As winter gives way to spring, the MLB season kicks off, and 30 teams begin the year with a chance to win it all.
As the season gets underway, we are reminded of the undying wisdom of America’s pastime, and how it can help guide us in our own small business endeavors.
Here are 5 Lessons We Can Learn from Baseball:
1. More money does not equal more success
Gone are the days of buying all the free agents and coasting to a World Series championship, a la the Yankees’ strategy of the ‘90s. It just doesn’t seem to work that way anymore. The Los Angeles Dodgers, for example, have had one of the highest payrolls the last several years, and yet can’t seem to even get to the World Series, let alone win it. In contrast, last year’s World Series included two teams – the Kansas City Royals and the New York Mets – with payrolls right around the MLB median.
In running your business, there is a persistent perception that a business could do better only if it had more capital and spent more money.
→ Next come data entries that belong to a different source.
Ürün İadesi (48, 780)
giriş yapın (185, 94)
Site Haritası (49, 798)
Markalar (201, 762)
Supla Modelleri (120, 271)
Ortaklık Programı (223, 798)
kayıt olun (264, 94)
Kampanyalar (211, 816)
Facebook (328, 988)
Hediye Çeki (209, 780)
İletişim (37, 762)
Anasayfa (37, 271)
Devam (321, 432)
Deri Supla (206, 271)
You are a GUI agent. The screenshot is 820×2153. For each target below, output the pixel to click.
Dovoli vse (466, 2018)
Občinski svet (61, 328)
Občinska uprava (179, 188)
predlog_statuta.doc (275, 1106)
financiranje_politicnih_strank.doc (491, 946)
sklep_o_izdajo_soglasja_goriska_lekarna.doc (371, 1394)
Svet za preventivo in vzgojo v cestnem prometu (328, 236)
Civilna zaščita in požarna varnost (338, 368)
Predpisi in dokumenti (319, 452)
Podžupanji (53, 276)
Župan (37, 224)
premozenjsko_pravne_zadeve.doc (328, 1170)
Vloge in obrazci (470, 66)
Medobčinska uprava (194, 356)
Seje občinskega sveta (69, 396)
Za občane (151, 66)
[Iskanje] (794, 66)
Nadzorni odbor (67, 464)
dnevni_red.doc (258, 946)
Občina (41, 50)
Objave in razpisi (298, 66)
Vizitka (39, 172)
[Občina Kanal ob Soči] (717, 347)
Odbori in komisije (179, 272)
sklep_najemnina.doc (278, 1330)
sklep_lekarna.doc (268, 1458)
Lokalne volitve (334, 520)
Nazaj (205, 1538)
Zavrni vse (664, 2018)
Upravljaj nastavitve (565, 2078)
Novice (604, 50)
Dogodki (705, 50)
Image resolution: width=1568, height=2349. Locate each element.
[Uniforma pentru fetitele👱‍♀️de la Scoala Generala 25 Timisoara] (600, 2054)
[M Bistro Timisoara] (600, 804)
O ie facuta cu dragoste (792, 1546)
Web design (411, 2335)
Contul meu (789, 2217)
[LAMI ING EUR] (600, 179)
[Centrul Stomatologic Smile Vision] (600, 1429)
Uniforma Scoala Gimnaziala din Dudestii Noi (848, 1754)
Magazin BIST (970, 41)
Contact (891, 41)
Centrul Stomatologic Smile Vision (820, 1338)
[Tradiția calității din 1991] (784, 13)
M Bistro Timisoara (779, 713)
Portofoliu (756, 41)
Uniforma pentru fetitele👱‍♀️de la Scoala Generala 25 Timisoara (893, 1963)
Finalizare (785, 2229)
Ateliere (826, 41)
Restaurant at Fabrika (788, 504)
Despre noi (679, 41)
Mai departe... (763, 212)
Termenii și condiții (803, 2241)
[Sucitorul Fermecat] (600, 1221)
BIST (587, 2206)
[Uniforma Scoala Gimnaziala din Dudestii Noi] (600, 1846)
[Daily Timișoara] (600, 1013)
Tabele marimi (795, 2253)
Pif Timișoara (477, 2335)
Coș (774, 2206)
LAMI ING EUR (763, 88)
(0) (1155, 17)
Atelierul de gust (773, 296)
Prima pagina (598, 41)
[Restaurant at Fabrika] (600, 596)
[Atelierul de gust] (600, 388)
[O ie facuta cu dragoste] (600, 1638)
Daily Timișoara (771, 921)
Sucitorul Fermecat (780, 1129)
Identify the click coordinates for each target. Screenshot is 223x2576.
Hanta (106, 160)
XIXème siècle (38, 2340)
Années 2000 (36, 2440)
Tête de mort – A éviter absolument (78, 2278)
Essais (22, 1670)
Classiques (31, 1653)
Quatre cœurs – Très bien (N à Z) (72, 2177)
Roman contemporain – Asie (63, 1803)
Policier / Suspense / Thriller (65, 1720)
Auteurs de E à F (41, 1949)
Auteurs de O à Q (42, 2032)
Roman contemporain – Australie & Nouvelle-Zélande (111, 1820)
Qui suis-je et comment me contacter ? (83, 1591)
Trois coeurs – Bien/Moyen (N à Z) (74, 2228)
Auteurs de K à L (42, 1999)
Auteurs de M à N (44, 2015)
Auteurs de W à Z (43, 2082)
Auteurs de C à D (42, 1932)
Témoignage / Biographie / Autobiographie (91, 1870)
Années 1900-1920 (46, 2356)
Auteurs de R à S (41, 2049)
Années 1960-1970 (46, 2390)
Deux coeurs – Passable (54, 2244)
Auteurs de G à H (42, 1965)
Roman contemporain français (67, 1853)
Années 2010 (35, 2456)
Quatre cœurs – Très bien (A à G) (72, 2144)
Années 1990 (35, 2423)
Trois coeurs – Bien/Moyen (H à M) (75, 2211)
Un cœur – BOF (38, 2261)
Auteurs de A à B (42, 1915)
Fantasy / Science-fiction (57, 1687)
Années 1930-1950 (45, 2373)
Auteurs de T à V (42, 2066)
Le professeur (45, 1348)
False. Rather, excellence, efficiency, flexibility, innovation, and creativity are much more important. As a simple example, I just read an average chicken today is about six pounds versus three pounds in 1950. However, it takes about one week to grow a chicken one pound compared to three weeks in 1950. Thus it takes half the time to grow twice as big a chicken than in 1950.
2. Look for market inefficiencies
The concept of Moneyball is to find things that everyone else undervalues and invest in those things, so your dollars go further than your competitor’s. During the era in which Billy Beane first implemented these ideas, on-base percentage was undervalued. Nowadays, advanced statistics are showing that perhaps defense is undervalued. The market changes. Look for what’s undervalued. Look for opportunities that your competitors aren’t paying attention to.
Sharing sites like Airbnb, Amazon, and Uber are revolutionizing markets. They are simply taking expensive and more complicated efforts out of the system.
3. Develop a “good eye”
A batter with a good eye doesn’t swing at pitches out of the strike zone. He waits for a pitch that’s in his wheelhouse before attacking. As a result, he makes better contact more consistently.
Business is the same. There are opportunities everywhere, but if you chase every single one, you’re bound to get out of whack and whiff. Using analytical tools to take advantage of opportunities and avoid challenges can be highly productive. For example, increasing internet sales, rather than striking out with stagnant brick and mortar customers, has helped many of our clients.
4. Batting order isn’t overwhelmingly important
One of the benefits of money ball is that it brought more advanced statistics into the game. One surprising discovery was that the batting order of a team’s lineup doesn’t have a huge impact on how many runs they are projected to score. Considering how hard people agonize over whose hitting leadoff, whether so-and-so is a number-three hitter or a cleanup hitter, and so forth, this is surprising. And yet math shows it to be true. The lesson?
Stop stressing out so much about which idea you pursue next. At the end of the day, as long as you have a bunch of good ideas, then the order in which you pursue them won’t make a big impact one way or another on your success. Take a moment to strategize and then get out there and start taking action. We agonize so long over many decisions that they never get tried instead of testing a variety of alternatives
5. There’s always another day
Perhaps one of the most important lessons of all in the 162-game season is that tomorrow is always an opportunity to redeem yourself. It’s a long season, and if players agonized over past failures, they wouldn’t even make it to the All-Star break without having a nervous breakdown. Besides, the more at-bats, the more the chance for hits.